In Massachusetts, recent reports show persistent achievement disparities among underserved student groups. For students who are already behind, school closures may set them back similar to summer learning loss, when students without the necessary resources outside of school to maintain skill sets start a new academic year already behind. New inequities are now emerging. While educators and parents have been deluged with digital learning resources from a variety of providers, these resources vary in cost and in educational quality. Also, many parents do not have the financial resources, capacity, or skill to take on the role of homeschooling, while professional educators are learning how to conduct computer-based “distance learning” for the first time. In some homes, cell phones are the only digital device. In others, an entire family may share the use of one computer. And despite heroic efforts by many school districts to send laptops home, not every household has broadband access.
But for all the heartache and uncertainty this pandemic is creating, it has catalyzed an unprecedented response from so many communities wanting to bridge those gaps.
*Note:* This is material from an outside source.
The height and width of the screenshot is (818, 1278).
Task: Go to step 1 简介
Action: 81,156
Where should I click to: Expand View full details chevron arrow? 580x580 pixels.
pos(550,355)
There are ways to level the playing field for remote education and better prepare everyone, especially students, for a digital learning environment that may extend beyond moments of crisis:
▪ Districts need distance-learning infrastructure, standards, and training. Federal and state funding is needed to help districts build that infrastructure. The go-to mode right now for distance learning is posting a list of links to resources aligned with state curriculums. But districts need a standardized platform through which teachers can curate and assign those resources and facilitate learning and discussion. While some districts have already adopted a platform, many teachers use the platforms as resource and homework hubs and are not yet familiar with how to leverage these sites for active teaching and learning.
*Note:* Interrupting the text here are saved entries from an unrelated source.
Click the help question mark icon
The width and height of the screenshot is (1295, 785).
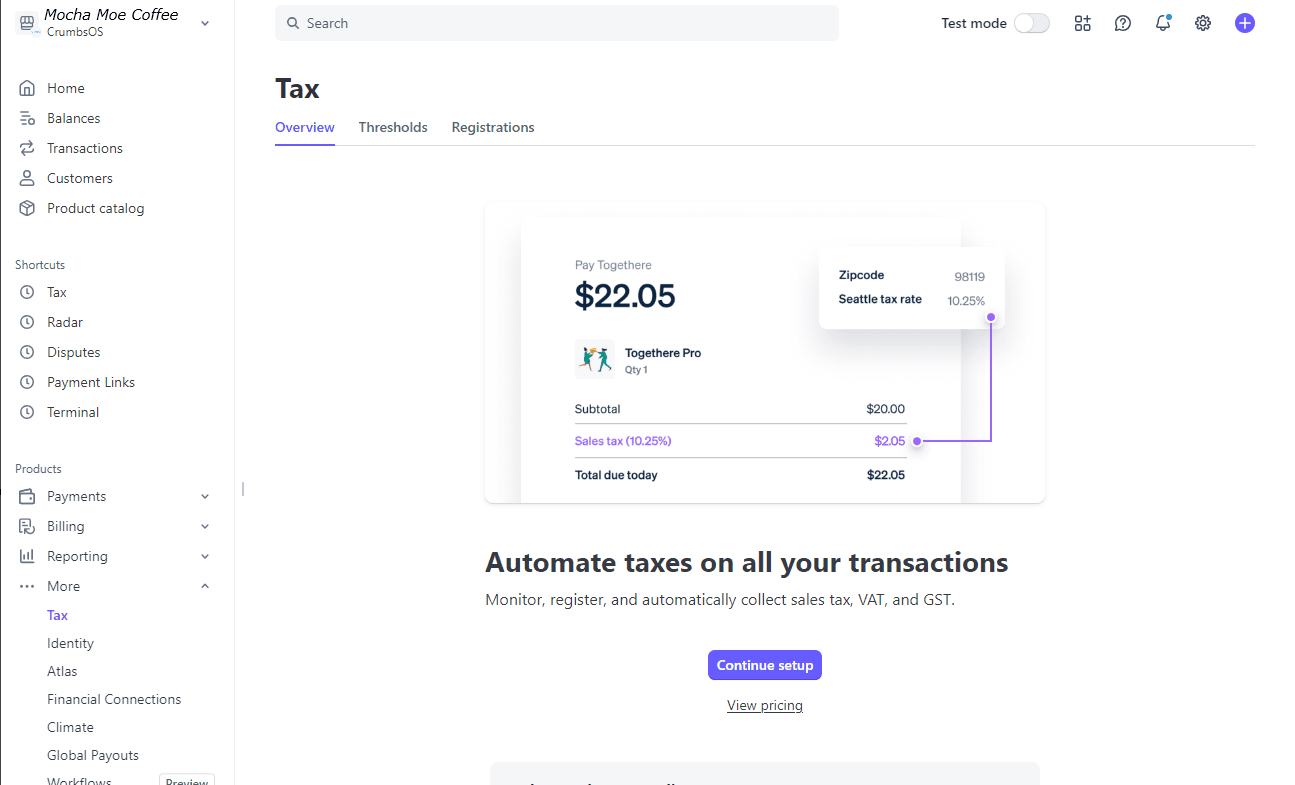click(x=1123, y=23)
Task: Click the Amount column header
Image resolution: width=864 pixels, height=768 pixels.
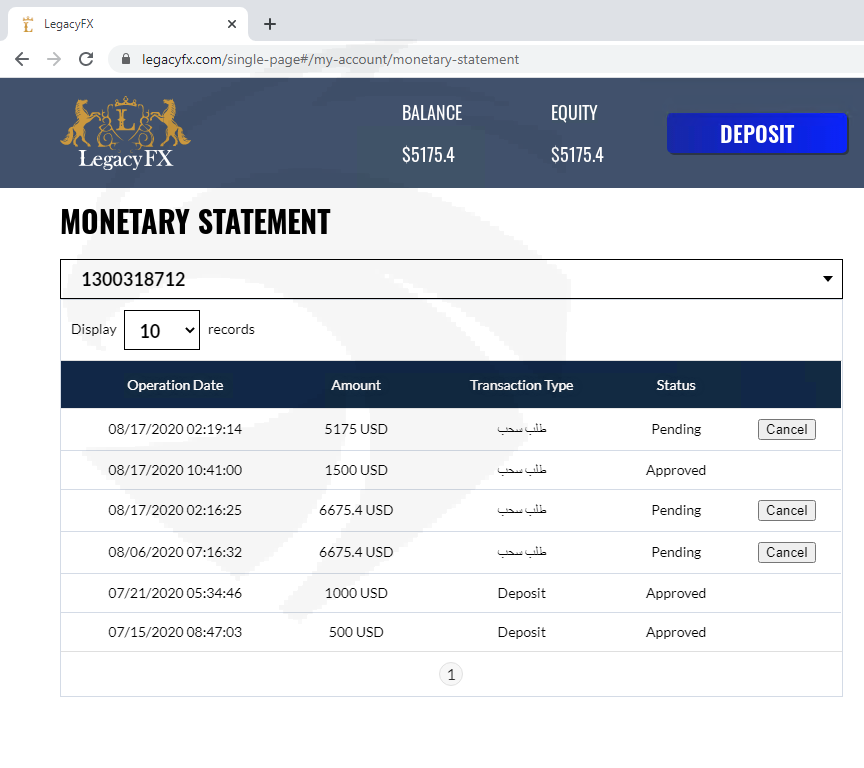Action: coord(356,385)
Yet one of the challenges of distance learning is that it’s not required training for new teachers. A significant number of teachers lack adequate training in valuable online applications such as PBS LearningMedia, Zoom, FlipGrid, Screencastify, or Seesaw that facilitate effective remote instruction. Districts and educators will also need to learn about digital citizenship, privacy issues, and accessibility issues for those with disabilities.
▪ Now more than ever, we need to expand access to broadband. Many students, especially in rural communities, do not have reliable access to Wi-Fi in their homes. Some rely only on their parents’ mobile phones to get access to their lessons. Addressing rural and low-income broadband access challenges are key to bridging gaps in learning. Right now, Comcast and Verizon are providing free or more affordable high-speed Internet for low-income families. Charter is offering free Spectrum broadband and Wi-Fi to families of students who don’t already have the service. But long-term, all Internet and mobile providers need to help close the digital divide.
▪ Lastly, we should not overlook free broadcast over-the-air television as a means to help educate students who currently do not have access to the Internet. WGBH and the Massachusetts Department of Elementary and Secondary Education have partnered to launch a daily five-hour educational programming block on broadcast television on WGBH’s WORLD channel. As of March 30, PBS stations nationwide are also broadcasting the program schedule and sharing the digital learning resources, from PBS LearningMedia, a free, national online service offering classroom-ready digital resources for educators in all 50 states.
Taking these critical steps will benefit all students — not just those who are struggling. And they will matter long after the current crisis. They will lay the groundwork for the reality of a more digital educational future and help prepare our schools and children for whatever comes next. Let’s not waste this opportunity.
Jonathan C. Abbott is the president and CEO of WGBH.